Softmax is defined as likelihood[i] = tf.exp(logit[i]) / tf.reduce_sum(tf.exp(logit[!=i])). Cross-entropy is defined as tf.reduce_sum(-label_likelihood[i] * tf.log(likelihood[i]) so if your labels are one-hot, that reduces to just the negative logarithm of your target likelihood. In practice, that means you're pushing likelihood[true_class] as close to 1.0 as you can. And due to the softmax, the only way to do that is if tf.exp(logit[!=true_class]) becomes as close to 0.0 as possible.
So in effect, you have asked the optimizer to produce tf.exp(x) == 0.0 and the only way to do that is by making x == - infinity. And that's why you get numerical instability.
The solution is to "blur" the labels so instead of [0,0,1] you use [0.01,0.01,0.98]. Now the optimizer works to reach tf.exp(x) == 0.01 which results in x == -4.6 which is safely inside the numerical range where GPU calculations are accurate and reliably.
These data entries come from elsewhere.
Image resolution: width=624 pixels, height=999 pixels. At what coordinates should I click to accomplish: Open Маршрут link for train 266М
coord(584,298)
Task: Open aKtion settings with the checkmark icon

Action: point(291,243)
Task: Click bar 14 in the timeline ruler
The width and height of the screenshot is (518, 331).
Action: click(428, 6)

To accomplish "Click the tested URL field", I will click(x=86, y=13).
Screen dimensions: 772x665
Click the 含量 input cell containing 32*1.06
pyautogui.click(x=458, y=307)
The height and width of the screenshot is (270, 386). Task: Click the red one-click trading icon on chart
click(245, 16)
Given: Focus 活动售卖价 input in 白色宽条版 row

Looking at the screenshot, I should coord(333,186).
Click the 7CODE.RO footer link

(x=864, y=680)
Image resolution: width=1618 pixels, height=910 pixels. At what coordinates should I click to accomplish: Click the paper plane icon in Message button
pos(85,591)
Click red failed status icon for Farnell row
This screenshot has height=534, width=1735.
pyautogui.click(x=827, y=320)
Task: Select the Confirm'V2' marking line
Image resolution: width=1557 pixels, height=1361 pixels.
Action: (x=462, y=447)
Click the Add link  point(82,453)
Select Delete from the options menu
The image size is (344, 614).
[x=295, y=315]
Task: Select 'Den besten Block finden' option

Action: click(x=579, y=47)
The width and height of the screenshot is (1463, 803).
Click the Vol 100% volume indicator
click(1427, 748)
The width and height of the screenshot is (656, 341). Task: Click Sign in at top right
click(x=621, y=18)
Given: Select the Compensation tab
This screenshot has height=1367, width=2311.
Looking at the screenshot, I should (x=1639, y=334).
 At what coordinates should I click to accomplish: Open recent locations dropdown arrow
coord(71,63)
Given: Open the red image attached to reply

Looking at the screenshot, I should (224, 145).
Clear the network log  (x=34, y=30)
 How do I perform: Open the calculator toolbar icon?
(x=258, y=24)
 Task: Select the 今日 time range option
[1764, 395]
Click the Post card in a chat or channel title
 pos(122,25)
Not sure, what it causes it exactly. I had the same issue a few times. A few things generally help: You might reduce the learning rate, ie. the bound of the learning rate for Adam (eg. 1e-5 to 1e-7 or so) or try stochastic gradient descent. Adam tries to estimate learning rates which can lead to instable training: See Adam optimizer goes haywire after 200k batches, training loss grows
Once I also removed batchnorm and that actually helped, but this was for a "specially" designed network for stroke data (= point sequences), which was not very deep with Conv1d layers.